To Characterize Myself By Rachel Laughlin

To Characterize Myself

By: Rachel Laughlin

For me, writing began as a form of self-expression. I had ideas trapped inside my head, and to give them life I started writing them down. Gradually, my innocent stories began to take on more mature underlying themes, especially as I grew older and began to struggle with real-life complexities and uncertainties. The characters in my stories came to reflect how I chose to interpret and handle such things.

Now that I am older, I like to think I’ve evolved into writing for the expression of ideas and facts, demonstrated in the various assignments I now complete, such as lab reports and journalistic articles. While I still retain some forms of self-expression, I usually cloak it in poetry, as seen in this poem I produced last year, entitled Characterization. This poem describes the unconscious purpose my characters have come to serve.

While my writing began as a form of self-expression, it has aged into an expression of ideas, both of others and my own. I write to solve puzzles, personal mysteries, and communicate with the people around me.
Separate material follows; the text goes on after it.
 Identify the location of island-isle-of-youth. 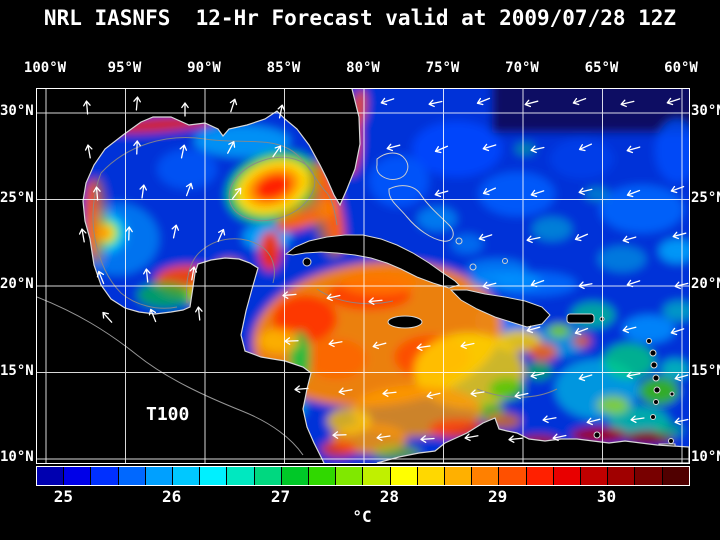
(307, 262).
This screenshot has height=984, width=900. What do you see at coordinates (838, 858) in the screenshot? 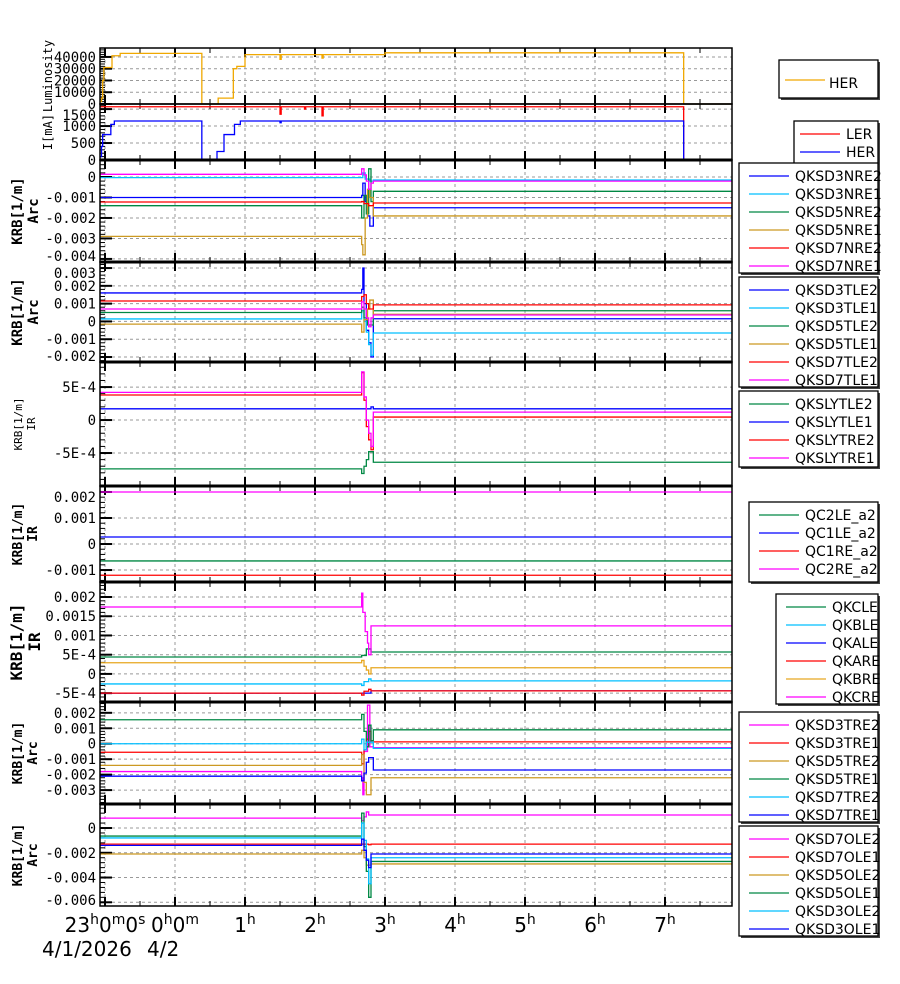
I see `legend-entry: QKSD7OLE1` at bounding box center [838, 858].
That is why I write.

 

Characterization

By: Rachel Laughlin

Perfection is her middle name,

She is an extension of myself.

Every action, every spoken word, performed impeccably

Surfacing no tremors, despite the torrents inside.

A master in acrobatics, her form leaps and turns,

Flips and tumbles to a landing.

Her hands are in perfect, strengthened fists when not in use

And when outstretched, are taut and unforgiving.

She is a force to be reckoned with, but not so intimidating

As the force of the pressure she imposes on herself.

I cannot even think to ask her any question,

As I know her like I know myself.

And therefore know every possible answer.

My objects of original creation are my mirrors, with every sculpt, every thought, a parable of my own.

If any, it would be a question I would ask of myself.

“Why do you do this?”

She perhaps, would reply, “Because I must.”

Another may speak “It is my duty. It is my punishment. It is my redemption.”

The first is born of militant duty,

The second, an extension of noble guilt.

But more importantly, when I answer my own question, I simply receive another

“What else is there?”

My parodies of me, my able perfectionists in a perfect world,

My creations of thought,

As each of them represents a facet of me,

So do they represent a facet of an ambiguous answer.